A veces ganar una medalla no es suficiente, o así piensa el halterista norcoreano Om Yun-Chol, quien ganó medalla de plata en Río 2016 y cinco días después de hacerlo todavía no volvió a su país, ya que cree que una vez pise Pyongyang, será ejecutado por el dictador de aquel país, Kim Jong-Un.

Cuatro años atrás, en Londres, el pesista consiguió la medalla de oro y se la dedicó a su líder, al que agradeció el apoyo. Esta vez padece pánico de volver con la medalla plateada y declaró que lo mejor es no volver nunca más en Corea del Norte.

“Sé que no podré volver a competir nunca más, pues he deshonrado a mi pueblo y avergonzado a mi líder, estoy seguro que al regresar a mi país el líder supremo Kim Jong-Un dará la orden a su guardia personal de asesinarme por no haber representado dignamente Corea del Norte”

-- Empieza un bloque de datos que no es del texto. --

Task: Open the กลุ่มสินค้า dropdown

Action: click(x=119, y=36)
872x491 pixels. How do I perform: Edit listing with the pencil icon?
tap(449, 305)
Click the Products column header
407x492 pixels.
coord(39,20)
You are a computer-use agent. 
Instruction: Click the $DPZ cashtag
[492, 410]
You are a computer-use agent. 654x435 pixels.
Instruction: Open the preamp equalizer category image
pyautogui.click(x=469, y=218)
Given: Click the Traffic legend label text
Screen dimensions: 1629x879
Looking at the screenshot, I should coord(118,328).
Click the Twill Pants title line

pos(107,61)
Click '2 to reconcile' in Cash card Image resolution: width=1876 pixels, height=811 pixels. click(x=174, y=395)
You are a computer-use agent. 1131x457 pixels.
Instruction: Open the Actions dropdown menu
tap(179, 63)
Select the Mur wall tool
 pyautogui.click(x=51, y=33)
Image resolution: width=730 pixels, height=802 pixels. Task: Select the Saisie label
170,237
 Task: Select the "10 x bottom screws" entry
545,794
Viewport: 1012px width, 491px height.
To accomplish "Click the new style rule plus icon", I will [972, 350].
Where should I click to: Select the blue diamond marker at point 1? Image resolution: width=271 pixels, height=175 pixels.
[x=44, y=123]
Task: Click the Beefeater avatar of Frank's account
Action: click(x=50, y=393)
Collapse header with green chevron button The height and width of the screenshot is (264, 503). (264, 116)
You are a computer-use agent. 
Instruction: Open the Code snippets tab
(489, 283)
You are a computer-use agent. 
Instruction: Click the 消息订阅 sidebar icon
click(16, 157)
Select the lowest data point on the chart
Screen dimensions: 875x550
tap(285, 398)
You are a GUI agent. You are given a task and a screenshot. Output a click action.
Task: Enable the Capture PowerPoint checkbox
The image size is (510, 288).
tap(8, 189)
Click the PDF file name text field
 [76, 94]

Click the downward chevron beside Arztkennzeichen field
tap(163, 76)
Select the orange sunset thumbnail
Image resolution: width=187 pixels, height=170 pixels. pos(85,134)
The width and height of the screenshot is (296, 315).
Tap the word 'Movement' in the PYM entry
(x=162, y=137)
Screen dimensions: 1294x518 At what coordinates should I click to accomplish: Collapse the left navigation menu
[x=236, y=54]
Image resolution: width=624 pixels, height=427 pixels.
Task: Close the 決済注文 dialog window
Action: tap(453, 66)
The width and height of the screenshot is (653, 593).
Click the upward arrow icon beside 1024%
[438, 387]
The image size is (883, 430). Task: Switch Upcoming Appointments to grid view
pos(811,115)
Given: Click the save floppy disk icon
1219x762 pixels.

Tal es el orgullo del deportista norcoreano, que declaró que no le teme a la muerte luego de que el chino Long Qingquam lo venciera en la categoría de los 56 kilogramos. De hecho, cree que morir le dará la redención de su ‘amado’ líder.

“Estoy convencido que (morir) es la única forma de pagar mi gratitud. No creo que pueda ser un héroe para mi pueblo con una medalla de plata”.

Sin embargo, Yun-Chol asegura que si recibe el perdón del dictador, prometerá llevarle la medalla de oro que ganará en Tokio 2020. Hasta el momento, desde el gobierno norcoreano no se han pronunciado sobre el caso, pero de recibir un guiño el halterista volverá a su país, de lo contrario tiene decidido no hacerlo.